When you work on as many ancient brands as I have, you come to expect existential threats to a brand’s existence to turn into formative and ultimately redemptive moments that precede and catalyse the brand for global success. But, of course, that’s a perspective glimpsed through the rosy lens of survivorship bias. For so many more brands – brands that our ancestors knew intimately but that we have not a jot of salience for – these existential threats became exactly that. They were gone within a generation.
And there is a more prosaic reason for the Jennings Brewery’s extinction. It became a victim of that peculiar pincer movement that happens when changes in the context of the market over time ensure that a brand drifts into a no-man’s land niche of nothingness.
We drank Jennings because it was Cumbrian, but then it was acquired by a non-Cumbrian company. We drank it because it was the boutique, local option – until a handful of smaller Cumbrian microbreweries, like the Keswick Brewing Company and Tractor Shed, sprung up and immediately out-Jenningsed Jennings, both at being more local and having better, fresher, more interesting beer.
The official line is that Jennings is not dead. Its owners are just moving the brand 170 miles south to Staffordshire, where the beer will be made at the company’s giant Burton brewery and then presumably shipped back up north for sale. That feels like a token gesture and surely the beginning of the end. I should be careful, however. Like most marketing people, I overstate the importance of provenance and origin in a consumer world that increasingly gives few to no fucks about such things.
A globalised world
Most foreign beer brands drunk in the UK are no such thing. Almost all of the American, French, Belgian and Japanese pints drunk this evening will have been brewed locally under license in far less salubrious or exotic locations. Your Asahi was made in Chiswick, not Chofu. That reassuringly expensive pint of Stella is from Wales, not Leuven. And your Beck’s might claim German brewing heritage, but its from Luton. Innit.
And why stop with beer? I am patiently awaiting the 2023 arrival of my new Land Rover Defender – lovingly built by hand in Slovakia. Am I bothered? No. Does anyone who buys a new Volvo even think for a second that the company is still Swedish? Surely the company’s Chinese ownership is now as well known and accepted as its reputation for safety?
Do any of these bastards of provenance change the inherent value of the brands in question? We seem to have evolved beyond origin, as part of the globalisation movement of the 21st century. If the brand looks British. If it was born in the UK, at least originally. If the new ads play Elgar. And Stephen Fry does the voiceover. Then it’s British enough for most.
We live very superficially, in implicitly global times. There is a hundred miles of difference between being made in Britain and simply claiming to be a British brand.
Organisations are well aware of this fact and the valuable opportunities to compromise that this distance confers on them. I remember the head of sourcing for a very famous French luxury brand explaining to his startled superiors that if they wanted this many shoes made, at this level of quality, the only place that could handle the work was China.

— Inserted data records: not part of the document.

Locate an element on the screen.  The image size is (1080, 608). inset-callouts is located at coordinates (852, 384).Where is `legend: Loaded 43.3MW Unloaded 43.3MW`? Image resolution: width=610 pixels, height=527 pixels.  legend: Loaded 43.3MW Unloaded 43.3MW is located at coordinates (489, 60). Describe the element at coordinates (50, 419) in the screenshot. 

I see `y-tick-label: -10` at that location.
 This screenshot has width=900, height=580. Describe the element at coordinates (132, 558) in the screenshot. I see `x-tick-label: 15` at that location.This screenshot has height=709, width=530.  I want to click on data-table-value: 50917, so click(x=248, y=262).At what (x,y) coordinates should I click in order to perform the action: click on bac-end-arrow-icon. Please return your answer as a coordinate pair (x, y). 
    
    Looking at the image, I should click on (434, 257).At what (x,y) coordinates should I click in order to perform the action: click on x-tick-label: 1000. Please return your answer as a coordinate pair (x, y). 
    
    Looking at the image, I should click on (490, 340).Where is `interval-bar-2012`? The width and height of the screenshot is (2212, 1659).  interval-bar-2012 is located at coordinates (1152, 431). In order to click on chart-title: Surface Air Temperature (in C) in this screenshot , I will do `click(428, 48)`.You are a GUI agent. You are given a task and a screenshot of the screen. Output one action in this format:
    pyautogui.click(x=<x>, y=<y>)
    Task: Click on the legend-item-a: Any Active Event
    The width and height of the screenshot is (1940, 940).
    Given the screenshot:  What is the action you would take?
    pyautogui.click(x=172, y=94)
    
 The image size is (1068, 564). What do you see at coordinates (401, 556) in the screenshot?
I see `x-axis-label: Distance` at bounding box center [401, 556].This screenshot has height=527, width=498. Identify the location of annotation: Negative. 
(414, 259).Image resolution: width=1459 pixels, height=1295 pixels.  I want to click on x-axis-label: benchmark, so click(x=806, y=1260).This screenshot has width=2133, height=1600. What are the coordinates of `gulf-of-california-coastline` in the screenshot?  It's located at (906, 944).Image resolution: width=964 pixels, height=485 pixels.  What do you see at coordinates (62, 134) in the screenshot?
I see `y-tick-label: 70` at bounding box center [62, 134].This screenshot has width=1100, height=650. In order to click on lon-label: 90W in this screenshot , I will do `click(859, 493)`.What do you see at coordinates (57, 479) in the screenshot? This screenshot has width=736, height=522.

Sometimes other, more desired brand attributes dominate any potential loyalty to country of origin. You want reliability, you have to leave Sweden for Slovenia. You want to be better value, you need a plant in Gabon not Germany.
I doubt that this will be the case with Jennings, however. Cumbrians are a fantastically myopic bunch. Hemmed in by the Irish, the Scots and the Fells, Cumbrians tend to favour local over everything and regard anything beyond as unimportant.
The news that Jennings is still being made but now in Staffordshire will go down badly back home. Carlsberg Marstons might as well have announced that it had moved brewing to Wuhan and was now making it from old tires and donkey shit. Anything south of Penrith is, like my indigenous family tree, frankly non-existent.